Ausgang: Antrag auf Festsetzung des Gegenstandswerts im Verfassungsbeschwerdeverfahren wurde stattgegeben und auf 5.000 € festgesetzt
Abstrakte Rechtssätze
Die Festsetzung des Gegenstandswerts im Verfassungsbeschwerdeverfahren richtet sich nach § 14 Abs. 1 i.V.m. § 37 Abs. 2 S. 2 RVG.
Wird eine Verfassungsbeschwerde ohne Angabe von Gründen nicht zur Entscheidung angenommen, kann für den Antrag auf Festsetzung des Gegenstandswerts ausnahmsweise ein Rechtsschutzbedürfnis bestehen.
Ein über den gesetzlichen Mindestbetrag hinausgehender Gegenstandswert ist nur festzusetzen, wenn konkrete Anhaltspunkte hierfür dargelegt oder sonst ersichtlich sind.

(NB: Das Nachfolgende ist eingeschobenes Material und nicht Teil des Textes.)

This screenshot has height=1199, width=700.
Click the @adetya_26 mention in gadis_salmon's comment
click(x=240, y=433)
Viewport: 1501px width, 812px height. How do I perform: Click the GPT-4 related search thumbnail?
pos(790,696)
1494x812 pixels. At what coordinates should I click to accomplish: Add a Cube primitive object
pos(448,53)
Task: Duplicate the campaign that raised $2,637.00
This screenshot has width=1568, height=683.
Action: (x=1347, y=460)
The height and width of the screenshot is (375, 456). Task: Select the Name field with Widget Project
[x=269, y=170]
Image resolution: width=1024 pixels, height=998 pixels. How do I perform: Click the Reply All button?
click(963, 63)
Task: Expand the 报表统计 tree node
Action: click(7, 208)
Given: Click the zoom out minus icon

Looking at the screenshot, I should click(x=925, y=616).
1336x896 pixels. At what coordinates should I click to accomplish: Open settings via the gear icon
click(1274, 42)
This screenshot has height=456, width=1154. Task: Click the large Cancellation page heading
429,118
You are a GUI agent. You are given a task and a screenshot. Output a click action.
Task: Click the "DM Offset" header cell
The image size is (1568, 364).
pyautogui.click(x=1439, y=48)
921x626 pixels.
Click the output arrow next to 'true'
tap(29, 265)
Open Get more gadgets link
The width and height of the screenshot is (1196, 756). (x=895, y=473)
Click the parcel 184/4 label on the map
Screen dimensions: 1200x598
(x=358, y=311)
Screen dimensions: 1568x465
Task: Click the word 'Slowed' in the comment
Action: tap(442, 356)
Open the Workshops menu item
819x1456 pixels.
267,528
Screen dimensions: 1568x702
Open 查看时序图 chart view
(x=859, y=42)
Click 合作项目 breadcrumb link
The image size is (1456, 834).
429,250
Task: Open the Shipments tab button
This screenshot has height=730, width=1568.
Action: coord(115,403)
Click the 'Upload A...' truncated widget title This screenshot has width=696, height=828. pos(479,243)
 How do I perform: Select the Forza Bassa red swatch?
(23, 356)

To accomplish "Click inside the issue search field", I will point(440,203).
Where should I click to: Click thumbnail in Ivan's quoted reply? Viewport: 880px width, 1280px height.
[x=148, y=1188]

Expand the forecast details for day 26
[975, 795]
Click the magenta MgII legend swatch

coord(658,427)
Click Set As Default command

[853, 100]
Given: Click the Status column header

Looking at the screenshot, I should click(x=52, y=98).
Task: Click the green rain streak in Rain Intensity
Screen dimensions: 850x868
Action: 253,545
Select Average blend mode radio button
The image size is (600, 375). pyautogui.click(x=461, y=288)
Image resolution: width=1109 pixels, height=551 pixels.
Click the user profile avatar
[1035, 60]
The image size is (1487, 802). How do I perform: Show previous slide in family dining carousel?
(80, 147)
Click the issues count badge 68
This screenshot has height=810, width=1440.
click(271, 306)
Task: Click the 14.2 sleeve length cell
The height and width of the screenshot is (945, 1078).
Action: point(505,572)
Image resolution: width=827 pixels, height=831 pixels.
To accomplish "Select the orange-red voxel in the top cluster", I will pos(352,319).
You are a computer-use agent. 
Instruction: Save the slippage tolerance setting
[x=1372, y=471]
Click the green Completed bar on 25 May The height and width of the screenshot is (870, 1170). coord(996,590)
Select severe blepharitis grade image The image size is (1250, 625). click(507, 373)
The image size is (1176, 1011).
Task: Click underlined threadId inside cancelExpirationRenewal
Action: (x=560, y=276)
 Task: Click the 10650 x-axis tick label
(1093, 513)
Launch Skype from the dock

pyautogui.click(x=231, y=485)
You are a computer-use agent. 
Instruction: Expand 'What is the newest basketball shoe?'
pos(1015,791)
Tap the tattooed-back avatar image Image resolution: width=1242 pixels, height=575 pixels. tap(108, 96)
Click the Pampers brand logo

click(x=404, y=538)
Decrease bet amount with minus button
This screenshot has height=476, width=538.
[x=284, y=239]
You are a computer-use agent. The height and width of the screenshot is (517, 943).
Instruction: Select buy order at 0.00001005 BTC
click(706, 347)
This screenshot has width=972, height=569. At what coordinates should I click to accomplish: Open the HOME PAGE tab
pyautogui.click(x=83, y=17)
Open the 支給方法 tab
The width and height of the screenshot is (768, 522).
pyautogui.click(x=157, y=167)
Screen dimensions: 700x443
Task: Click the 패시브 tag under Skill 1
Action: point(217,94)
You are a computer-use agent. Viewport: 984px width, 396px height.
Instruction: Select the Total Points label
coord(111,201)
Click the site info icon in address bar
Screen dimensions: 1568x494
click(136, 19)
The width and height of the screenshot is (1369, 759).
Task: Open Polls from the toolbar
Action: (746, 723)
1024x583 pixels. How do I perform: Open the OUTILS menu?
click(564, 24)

Festsetzungen des Gegenstandswerts durch das Gericht können unanfechtbar sein, wenn das Gericht dies ausdrücklich anordnet.
Vorinstanzen
vorgehend Oberverwaltungsgericht für das Land Nordrhein-Westfalen, 30. November 2015, Az: 3 A 760/14, Beschluss
vorgehend Oberverwaltungsgericht für das Land Nordrhein-Westfalen, 30. November 2015, Az: 3 A 286/14, Beschluss
vorgehend Oberverwaltungsgericht für das Land Nordrhein-Westfalen, 30. November 2015, Az: 3 A 285/14, Beschluss
vorgehend Oberverwaltungsgericht für das Land Nordrhein-Westfalen, 30. November 2015, Az: 3 A 284/14, Beschluss
vorgehend BVerfG, 22. März 2016, Az: 2 BvR 24/16, Kammerbeschluss ohne Begründung
Tenor
Der Wert des Gegenstands der anwaltlichen Tätigkeit für das Verfassungsbeschwerdeverfahren wird auf 5.000 € (in Worten: fünftausend Euro) festgesetzt.
Gründe
Die Festsetzung des Gegenstandswerts beruht auf § 14 Abs. 1 in Verbindung mit § 37 Abs. 2 Satz 2 RVG.
Die Verfassungsbeschwerde wurde ohne Angabe von Gründen nicht zur Entscheidung angenommen. Zwar besteht gleichwohl ausnahmsweise ein Rechtsschutzbedürfnis für den Antrag auf Festsetzung des Gegenstandswerts. Anhaltspunkte, die es rechtfertigen könnten, einen über den gesetzlichen Mindestbetrag hinausgehenden Gegenstandswert festzusetzen, sind jedoch weder dargetan noch sonst ersichtlich (vgl. BVerfGE 79, 365 <369> zur Rechtslage nach der BRAGO sowie die Beschlüsse der 1. Kammer des Ersten Senats vom 27. Juni 2016 - 1 BvR 625/16 -, www.bverfg.de, Rn. 6, und vom 28. Juli 2016 - 1 BvR 443/16 -, www.bverfg.de, Rn. 4 f.).
Diese Entscheidung ist unanfechtbar.